TALLAHASSEE Fla. (Reuters) - A Florida judge on Friday set a deadline of Aug. 15 for state lawmakers to redraw U.S. congressional district maps that he ruled were unconstitutional.
Circuit Court Judge Terry Lewis also held open the possibility of delaying the election for the affected districts. The general election is on Nov. 4.
Lewis had ruled that two of the state's 27 districts for the U.S. House of Representatives must be redrawn because Republican leaders had conspired to rig the boundaries to protect the party's majority in Washington.
It was not immediately clear if Republican leaders could slow down any changes during an election year by appealing the decision.
“Time is of the essence,” Lewis wrote in his six-page order. “It is necessary to get a revised map in place and for me to consider additional evidence as to the legal and logistical obstacles to holding delayed elections for affected districts in 2014.”
The League of Women Voters of Florida, which successfully sued the state for illegally favoring incumbents in its 2012 congressional redistricting plan, argued it still is possible to fix the boundaries, even though absentee ballots for the August primary already have been sent out.
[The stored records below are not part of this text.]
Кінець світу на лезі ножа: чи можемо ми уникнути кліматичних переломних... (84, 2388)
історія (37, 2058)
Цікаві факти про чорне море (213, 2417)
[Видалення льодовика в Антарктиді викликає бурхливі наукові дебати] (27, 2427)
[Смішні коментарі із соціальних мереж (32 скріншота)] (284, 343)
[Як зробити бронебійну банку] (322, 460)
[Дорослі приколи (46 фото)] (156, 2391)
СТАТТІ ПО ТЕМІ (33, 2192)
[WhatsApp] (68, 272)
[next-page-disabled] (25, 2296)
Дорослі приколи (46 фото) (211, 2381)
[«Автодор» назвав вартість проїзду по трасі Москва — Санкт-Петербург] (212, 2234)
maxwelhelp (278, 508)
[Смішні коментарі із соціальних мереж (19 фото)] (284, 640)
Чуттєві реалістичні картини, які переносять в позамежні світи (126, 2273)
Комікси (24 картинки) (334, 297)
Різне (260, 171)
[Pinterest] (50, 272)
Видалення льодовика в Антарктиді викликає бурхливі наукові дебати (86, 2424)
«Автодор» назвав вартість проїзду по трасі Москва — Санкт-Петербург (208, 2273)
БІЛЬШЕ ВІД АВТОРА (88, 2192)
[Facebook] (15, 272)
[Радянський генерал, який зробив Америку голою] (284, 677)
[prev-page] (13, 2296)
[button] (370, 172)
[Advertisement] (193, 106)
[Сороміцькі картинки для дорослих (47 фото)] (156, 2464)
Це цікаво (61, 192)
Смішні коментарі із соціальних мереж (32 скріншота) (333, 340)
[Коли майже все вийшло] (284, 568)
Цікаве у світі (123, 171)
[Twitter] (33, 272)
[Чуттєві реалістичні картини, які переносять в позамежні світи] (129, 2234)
"Floridians deserve a chance to go to the polls and cast their votes on constitutional maps," said Deirdre Macnab, the group's state president.
A spokesman for Republican House Speaker Will Weatherford said legislative leaders are studying the ruling.
The case focused on congressional districts represented by Democrat Corrine Brown and Republican Daniel Webster and a requirement approved by voters in 2010 that prohibited legislators from favoring or protecting incumbents.
Lewis ruled that lawmakers conspired with consultants to pack black voters into Brown's district, which meanders from Jacksonville in north Florida to Orlando in the central part of the state. That left adjoining districts, including Webster's, heavily white and Republican.